Rights of Third Parties

  • Except as expressly provided for in this clause, the rights of any third parties under the Contracts (Rights of Third Parties) Act 1999 to enforce any of the provisions of these Terms and Conditions are excluded.
  • Any Affiliate of Telenova shall have the right to enforce any of the provisions of these Terms and Conditions;
  • Manufacturers and/or vendors of the Goods provided under these Terms and Conditions shall have the right to enforce provisions relating to their intellectual property and any provided licences.

Assignment

  • Customer may not, at any time, without the consent of Telenova, assign, transfer, mortgage, charge, sub-contract, novate, declare a trust over, dispose of or otherwise deal in any other manner with all or any of its rights or obligations under these Terms and Conditions (in whole or in part).
  • Telenova may at any time sub-contract any of its rights or obligations under these Terms and Conditions.

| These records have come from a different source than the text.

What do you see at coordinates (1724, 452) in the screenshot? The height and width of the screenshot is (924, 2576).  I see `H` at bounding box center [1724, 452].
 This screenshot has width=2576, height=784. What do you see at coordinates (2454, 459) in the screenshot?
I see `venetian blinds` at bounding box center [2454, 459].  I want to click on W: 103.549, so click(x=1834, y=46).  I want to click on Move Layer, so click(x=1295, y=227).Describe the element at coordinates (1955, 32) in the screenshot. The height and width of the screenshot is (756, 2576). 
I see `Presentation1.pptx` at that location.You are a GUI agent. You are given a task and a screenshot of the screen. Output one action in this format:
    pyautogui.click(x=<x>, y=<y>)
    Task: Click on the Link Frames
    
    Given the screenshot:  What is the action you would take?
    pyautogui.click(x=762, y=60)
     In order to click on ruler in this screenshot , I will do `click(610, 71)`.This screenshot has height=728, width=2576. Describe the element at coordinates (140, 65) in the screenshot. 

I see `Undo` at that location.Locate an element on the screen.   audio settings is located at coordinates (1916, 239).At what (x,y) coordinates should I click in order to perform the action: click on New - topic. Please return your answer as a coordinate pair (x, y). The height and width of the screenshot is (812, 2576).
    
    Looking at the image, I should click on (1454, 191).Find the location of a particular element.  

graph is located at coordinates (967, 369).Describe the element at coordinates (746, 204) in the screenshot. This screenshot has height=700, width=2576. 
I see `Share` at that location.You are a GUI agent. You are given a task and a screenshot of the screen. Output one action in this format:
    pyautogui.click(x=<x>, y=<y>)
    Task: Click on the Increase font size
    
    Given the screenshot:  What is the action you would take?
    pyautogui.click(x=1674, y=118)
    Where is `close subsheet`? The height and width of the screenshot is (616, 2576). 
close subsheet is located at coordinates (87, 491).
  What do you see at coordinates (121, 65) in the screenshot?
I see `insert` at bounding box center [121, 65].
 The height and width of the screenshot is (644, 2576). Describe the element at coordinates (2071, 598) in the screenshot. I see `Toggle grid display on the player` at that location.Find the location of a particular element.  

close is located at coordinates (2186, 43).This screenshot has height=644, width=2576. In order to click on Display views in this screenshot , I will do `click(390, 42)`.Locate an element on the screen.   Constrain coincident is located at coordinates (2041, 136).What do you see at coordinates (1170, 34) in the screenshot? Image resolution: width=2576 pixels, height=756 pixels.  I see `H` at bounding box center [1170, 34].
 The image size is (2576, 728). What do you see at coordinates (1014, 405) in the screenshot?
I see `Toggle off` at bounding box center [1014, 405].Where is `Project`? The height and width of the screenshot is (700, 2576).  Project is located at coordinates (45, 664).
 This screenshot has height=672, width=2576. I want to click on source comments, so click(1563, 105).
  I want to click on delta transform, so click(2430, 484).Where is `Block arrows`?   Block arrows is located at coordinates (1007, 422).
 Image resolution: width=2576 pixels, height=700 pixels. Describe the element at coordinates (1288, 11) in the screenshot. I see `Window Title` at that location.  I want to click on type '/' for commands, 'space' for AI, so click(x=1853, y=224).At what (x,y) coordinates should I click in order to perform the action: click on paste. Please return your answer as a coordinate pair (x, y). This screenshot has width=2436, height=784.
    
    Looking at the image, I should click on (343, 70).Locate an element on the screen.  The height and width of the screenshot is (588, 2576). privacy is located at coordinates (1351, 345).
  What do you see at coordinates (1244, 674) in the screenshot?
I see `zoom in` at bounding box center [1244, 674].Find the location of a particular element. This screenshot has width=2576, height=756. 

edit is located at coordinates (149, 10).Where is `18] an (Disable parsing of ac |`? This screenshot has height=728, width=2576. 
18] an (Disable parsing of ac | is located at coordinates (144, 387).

Illegality and Severability

  • If any provision of these Terms and Conditions (or part of any provision) is or becomes illegal, invalid or unenforceable, the legality, validity and enforceability of any other provision of these Terms and Conditions shall not be affected.
  • If any provision of these Terms and Conditions (or part of any provision) is or becomes illegal, invalid or unenforceable but would be legal, valid and enforceable if some part of it was deleted or modified, the provision or part-provision in question shall apply with such deletions or modifications as may be necessary to make the provision legal, valid and enforceable. In the event of such deletion or modification, the Parties shall negotiate in good faith in order to agree the terms of a mutually acceptable alternative provision.

Waiver

  • No failure, delay or omission by either Party in exercising any right, power or remedy provided by law or under these Terms and Conditions shall operate as a waiver of that right, power or remedy, nor shall it preclude or restrict any future exercise of that or any other right, power or remedy.
  • No single or partial exercise of any right, power or remedy provided by law or under these Terms and Conditions shall prevent any future exercise of it or the exercise of any other right, power or remedy.
  • A waiver of any term, provision, condition or breach of these Terms and Conditions shall only be effective if given in writing and signed by the waiving Party, and then only in the instance and for the purpose for which it is given.

Compliance With Law

  • Each Party shall comply and shall (at its own expense unless expressly agreed otherwise) ensure that in the performance of its duties under these Terms and Conditions, its employees, agents and representatives will comply with all applicable laws and regulations, provided that neither Party shall be liable for any breach of this clause to the extent that such breach is directly caused or contributed to by any breach of these Terms and Conditions by the other Party (or its employees, agents and representatives).

Notices

  • Any notice or other communication given to a Party under or in connection with these Terms and Conditions shall be in writing, addressed to that Party at the address set out in these Terms and Conditions or such other address as that Party may have specified to the other Party in writing in accordance with this clause.
  • A notice may be given and shall be deemed received:
    • by Royal Mail Recorded Signed For post: at 9.00 am on the second Business Day after posting;
    • by email: one Business Day after transmission.
  • This clause does not apply to notices given in legal proceedings or arbitration.

Entire Agreement

  • These Terms and Conditions constitute the entire agreement between the Company and the Customer in relation to any of the Goods ordered.

Governing Law and Jurisdiction

  • These Terms and Conditions shall be governed by, and construed in accordance with, the law of England and Wales. The courts of England and Wales will have exclusive jurisdiction to settle any dispute which may arise out of or in connection with these Terms and Conditions.